TASK REQUIREMENTS |
Give back exactly the lines from the one that holds "Task: Open Тэлефоны даверу in navigation" through the final line of the data; omit the pictures and add nothing.

Collected data entries |
..........

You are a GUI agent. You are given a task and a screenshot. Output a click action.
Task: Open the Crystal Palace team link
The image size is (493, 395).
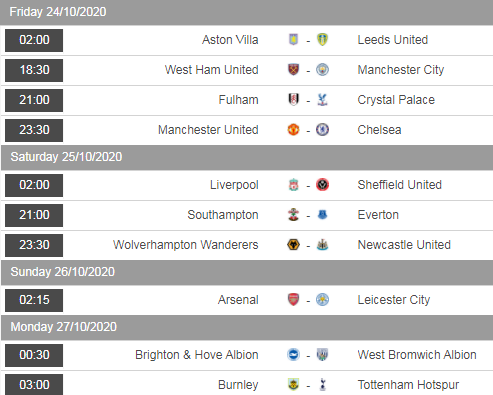pyautogui.click(x=396, y=100)
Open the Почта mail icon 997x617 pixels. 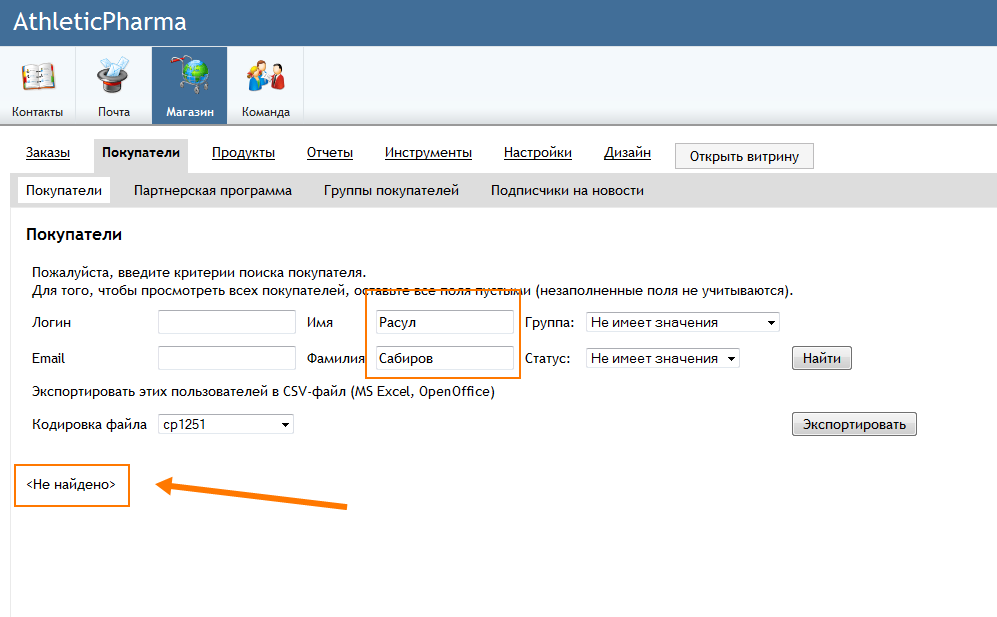pos(113,78)
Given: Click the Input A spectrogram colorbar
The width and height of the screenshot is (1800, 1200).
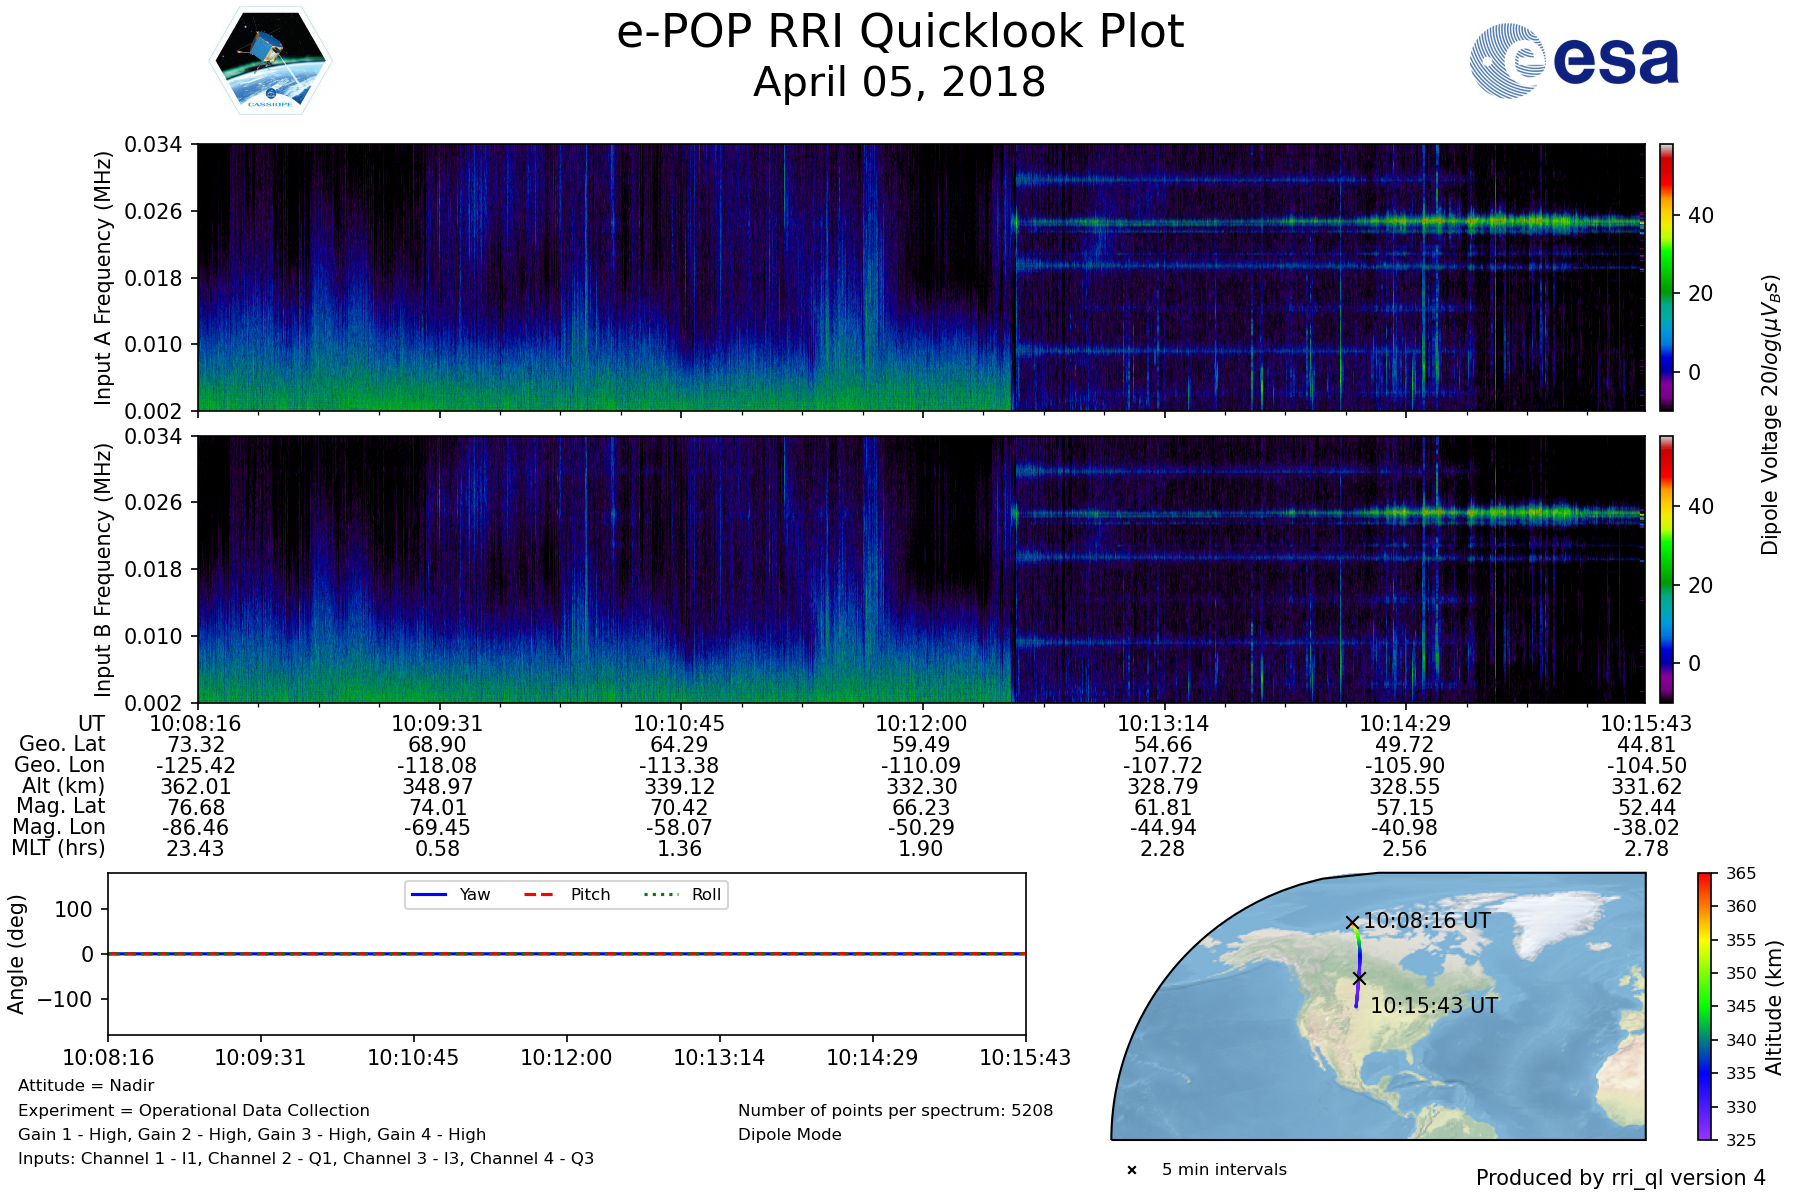Looking at the screenshot, I should point(1666,277).
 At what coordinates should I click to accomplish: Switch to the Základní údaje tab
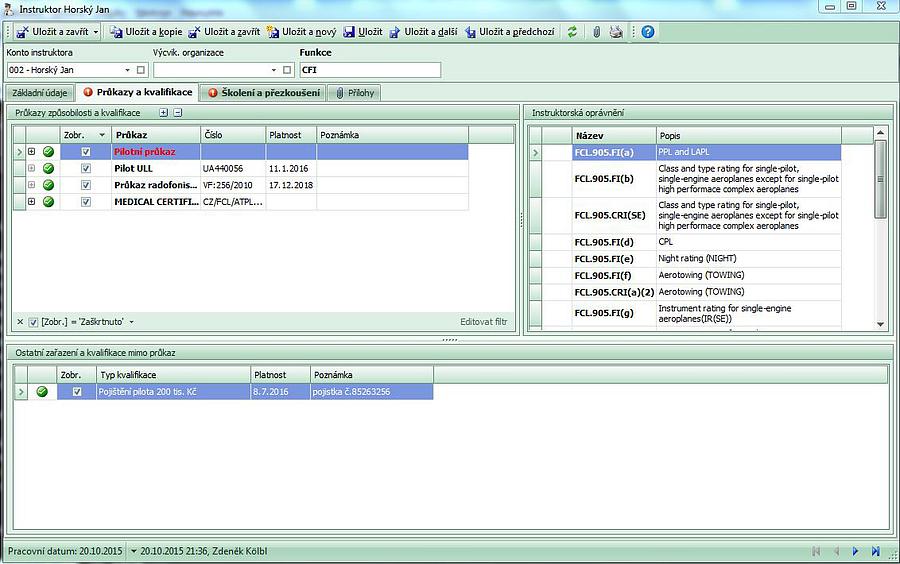click(40, 93)
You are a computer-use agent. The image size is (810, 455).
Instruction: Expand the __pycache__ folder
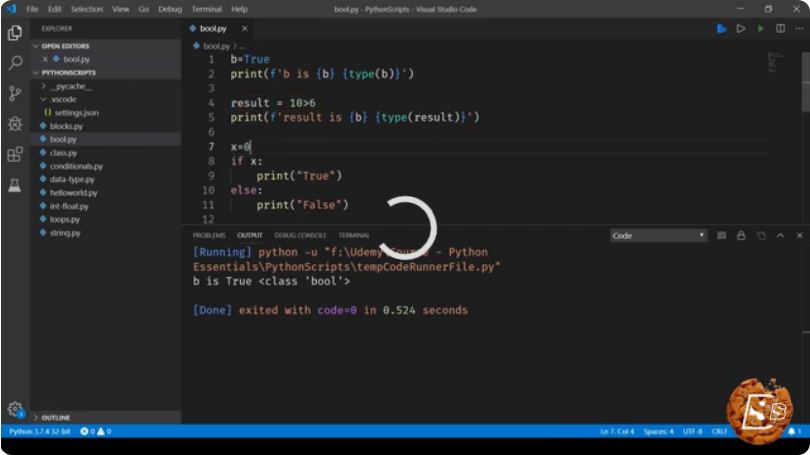(x=70, y=86)
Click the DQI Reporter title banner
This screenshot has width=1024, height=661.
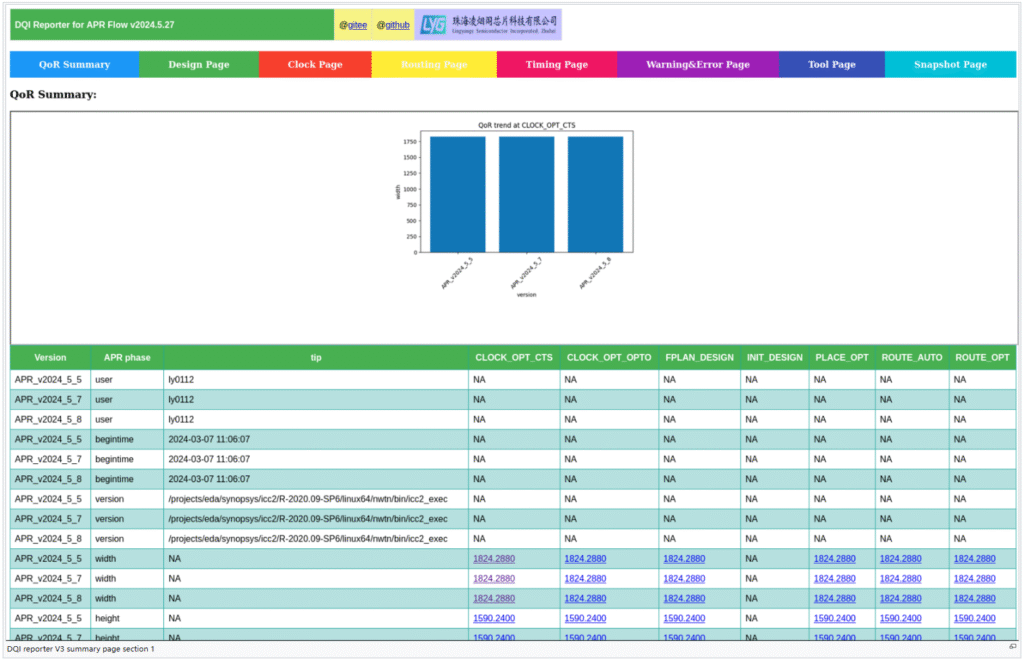point(171,25)
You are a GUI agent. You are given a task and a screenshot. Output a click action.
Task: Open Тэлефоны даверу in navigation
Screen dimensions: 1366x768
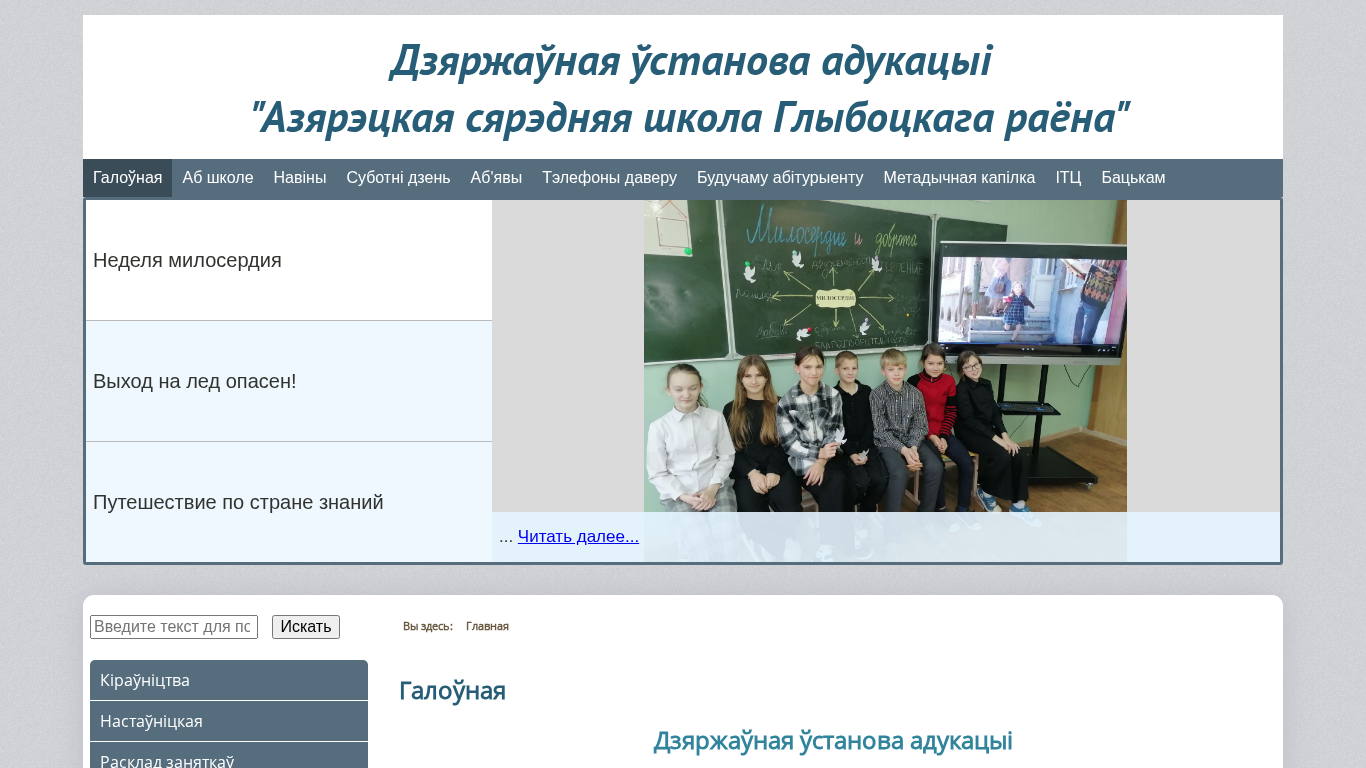click(609, 178)
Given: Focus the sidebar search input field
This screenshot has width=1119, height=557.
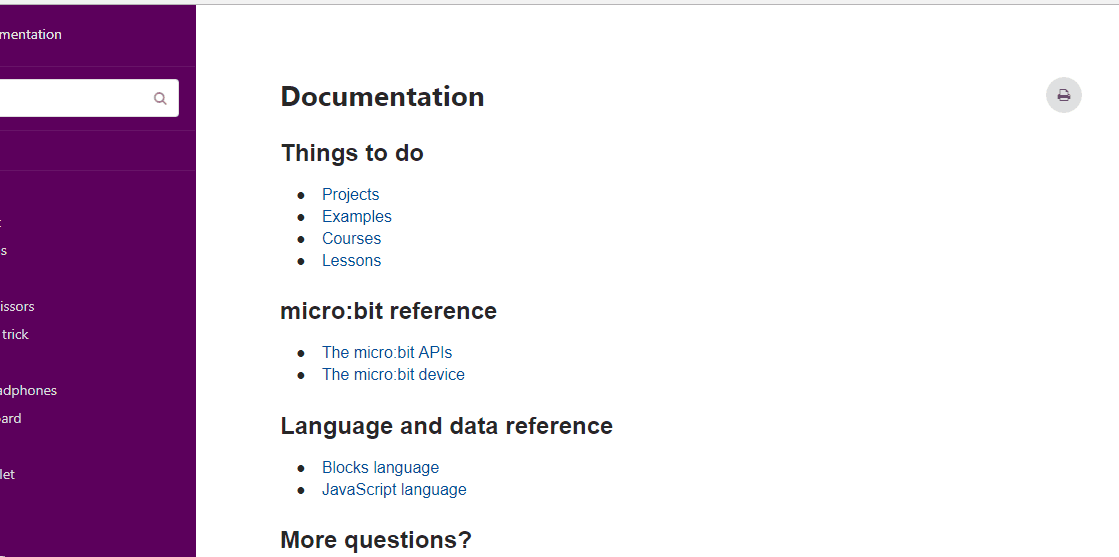Looking at the screenshot, I should pos(86,98).
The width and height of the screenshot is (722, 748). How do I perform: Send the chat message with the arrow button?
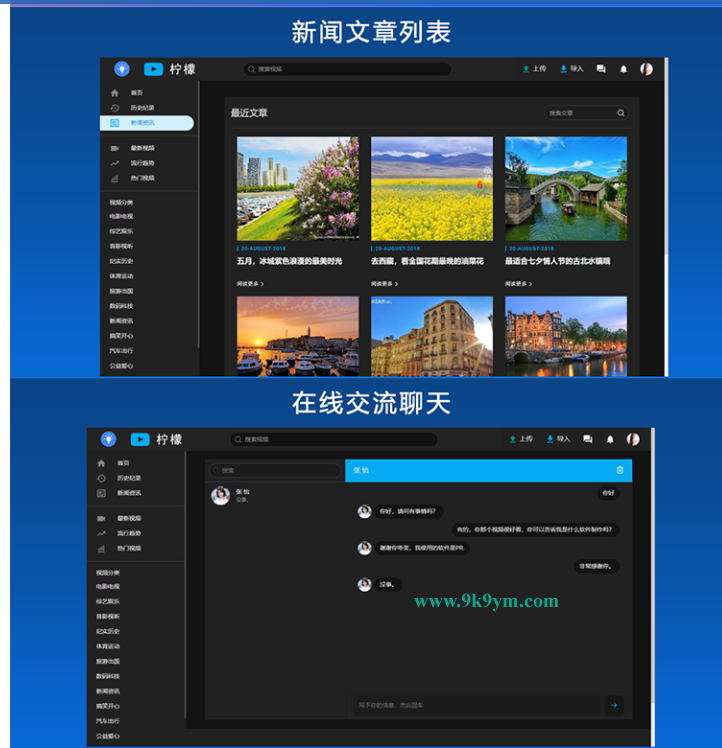click(614, 705)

..........

RESULT |
Task: Open Тэлефоны даверу in navigation
Screen dimensions: 1366x768
click(609, 178)
Given: Focus the sidebar search input field
This screenshot has width=1119, height=557.
Looking at the screenshot, I should pos(86,98).
The width and height of the screenshot is (722, 748). How do I perform: Send the chat message with the arrow button?
click(614, 705)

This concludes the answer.